AST SpaceMobile loses BlueBird #7
April 20, 2026
By Chris Forrester
Would-be global direct-to-consumer cellular supplier AST SpaceMobile lost its seventh BlueBird satellite on April 19th following a launch on a Jeff Bezos-backed rocket.
The satellite was insured for $30 million (€25.5m), but that compensation will not help the very damaged reputation of AST (and the Bezos rocket company). AST’s shares fell more than 15 per cent in trading on April 19th (a decline of $12.54 to $72.99).
The Bezos rocket, a Blue Origin New Glenn variant, was using a booster that had been flown before. There was no problem with the booster which, a few minutes after launch, successfully landed on a barge floating on the Atlantic Ocean.
The problem was with the upper stage which reportedly failed to fire its engine correctly which resulted in the satellite being stranded in a low orbit (‘non-nominal’) that was too far from its intended location. The satellite was not carrying sufficient fuel to enable a repositioning under its own power.
BlueBird 7 was the second of AST’s ‘Block 2’ satellite in the internet constellation of Texas-based company AST SpaceMobile. Its predecessor, BlueBird 6, launched on an Indian LVM3 rocket last December. BlueBird 6 is one of the largest satellites in space, with an antenna that spans 2,400 square feet (223 square meters). BlueBird 7 had the same dimensions.
It should have been placed into a circular orbit of 460 kms, but instead was left in a highly elliptical orbit of 154 x 494 kms, and is thus unusable.
However, the failure has brought AST itself under close inspection. It frequently makes promises on delivery dates and expectations – and misses them. This is not considered acceptable for a publicly-quoted business. The failure will also force Blue Origin to look again at its rocket’s performance and this post-launch investigation could last months, not weeks. A post-launch review will then need to be submitted to the Federal Aviation Administration for comments/approval.
AST said in its post-launch statement that it “continues to target approximately 45 satellites” in orbit this year. “The company is currently in production through BlueBird 32, with BlueBird 8-10 expected to ship in approximately 30 days,” AST said in its statement, adding that it expects “an orbital launch every one or two months on average during 2026”.
AST’s next planned launches will probably be on SpaceX Falcon 9 rockets.

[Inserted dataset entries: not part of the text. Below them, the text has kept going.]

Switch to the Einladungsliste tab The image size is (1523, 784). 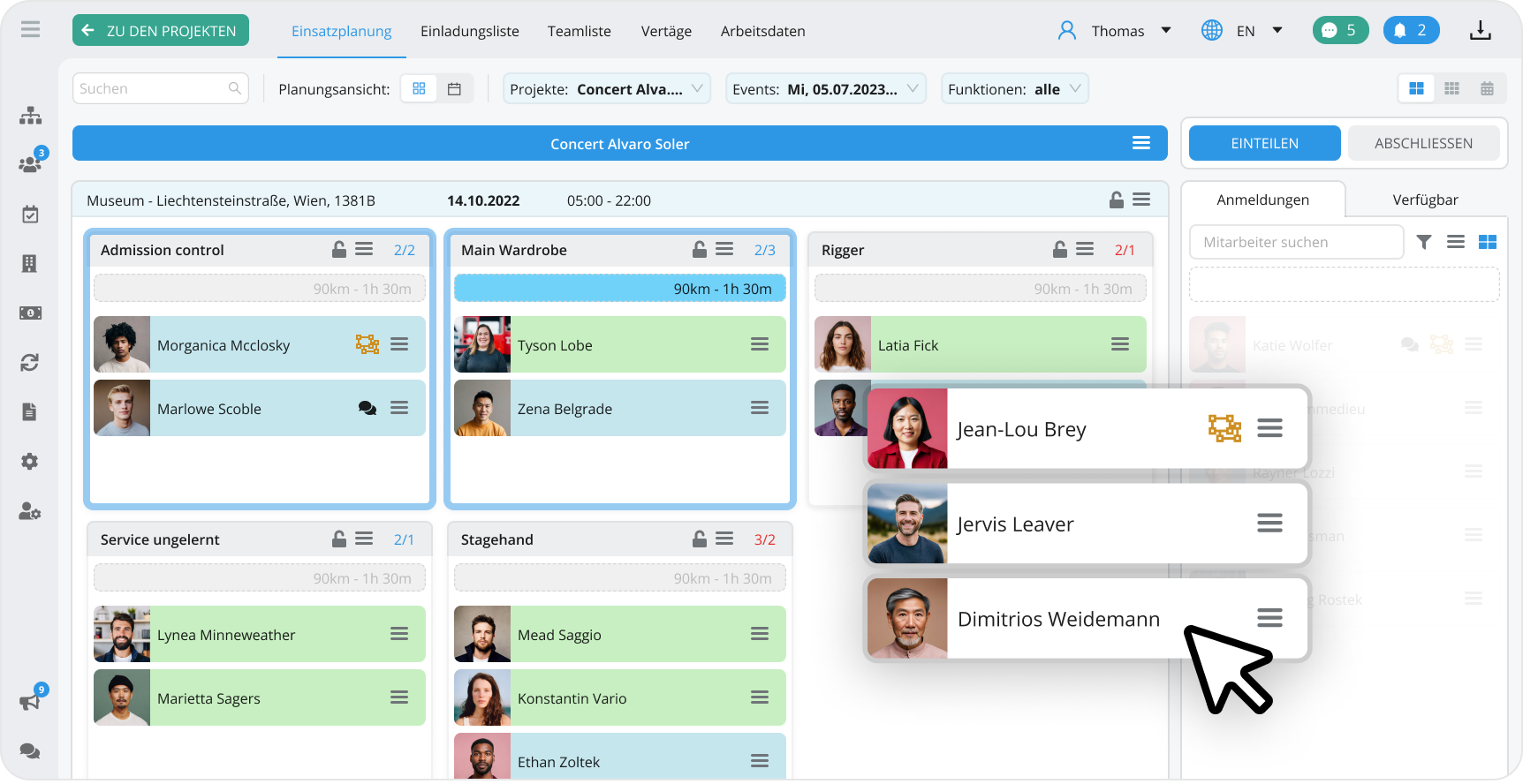pos(469,31)
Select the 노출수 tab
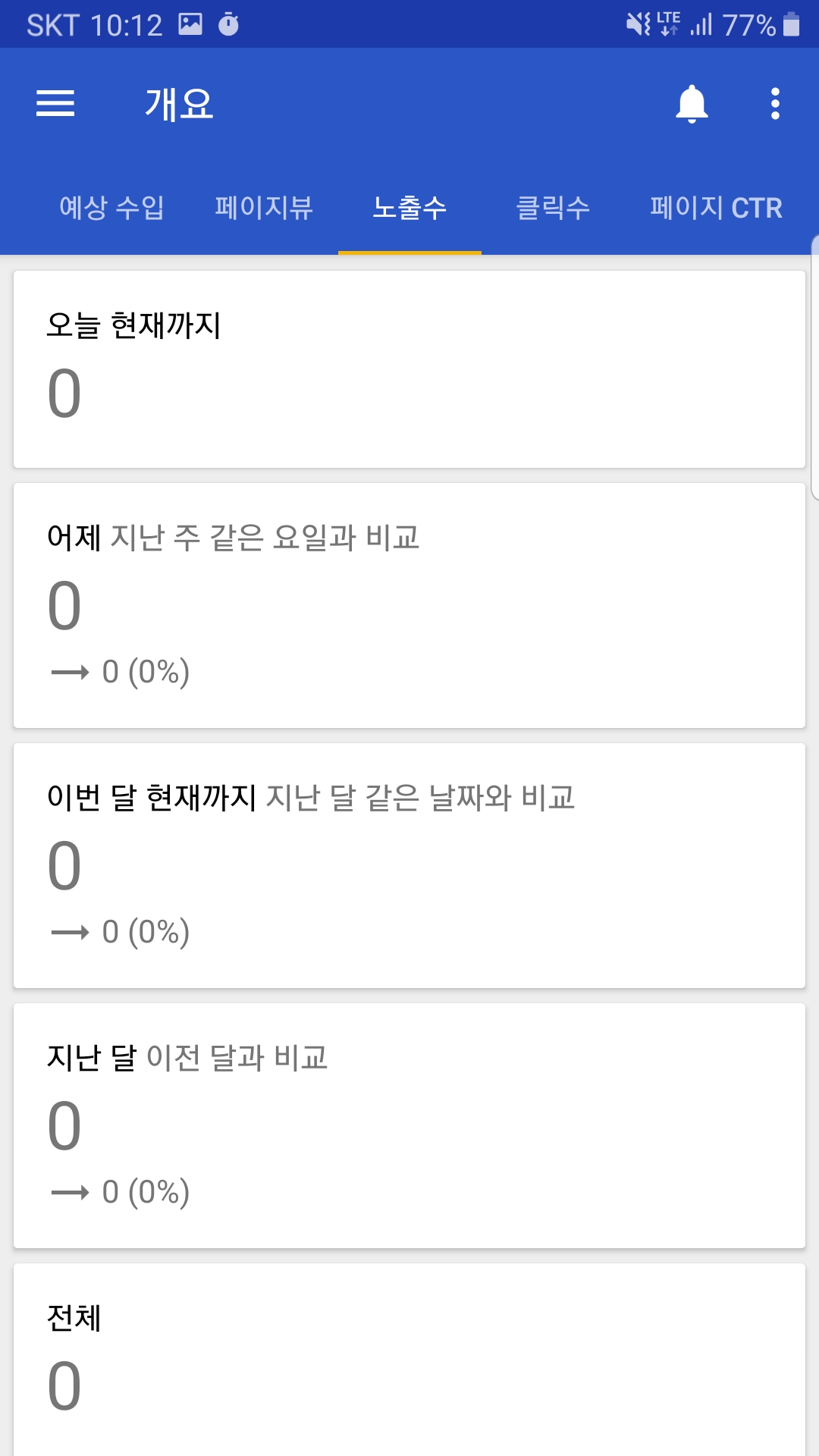The image size is (819, 1456). pos(410,207)
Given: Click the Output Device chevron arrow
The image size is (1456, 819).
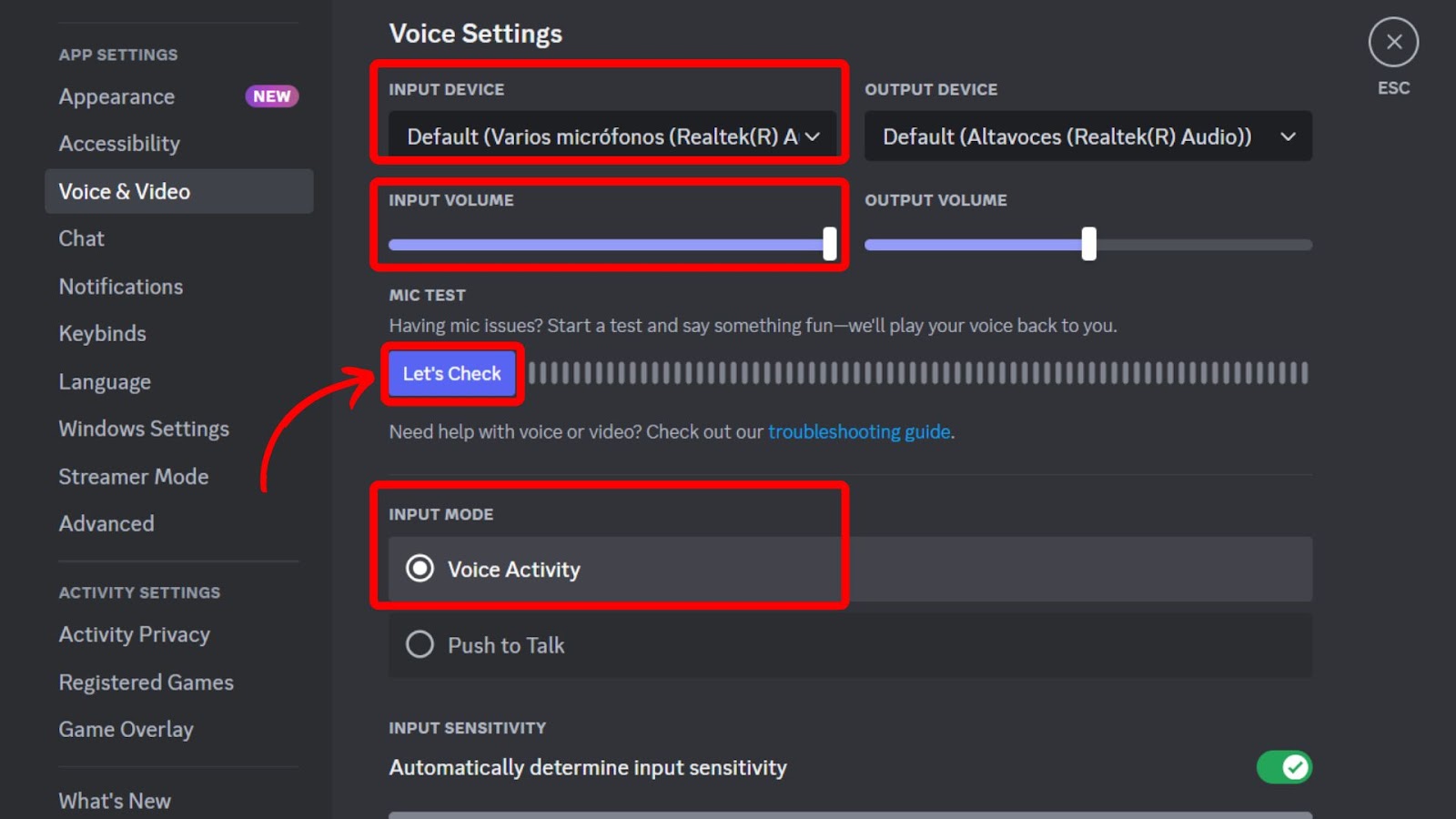Looking at the screenshot, I should pyautogui.click(x=1288, y=136).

There are reports – unconfirmed – that AST will need to modify future satellites, adding more fuel for in-orbit positioning which will also take time, and engineering skills. There is also talk of AST adding an extra electrical thruster to the satellite’s configuration.
The final industry complani is that AST #7 must now be deorbited and that means passing through other company’s orbits.
The official post-launch statement from AST read: “Unfortunately, the on-board propulsion capability of BB-7 is not sufficient to boost it into a suitable orbit, so rather than allow the current orbit to decay unpredictably the satellite will be deorbited deliberately in a controlled manner”.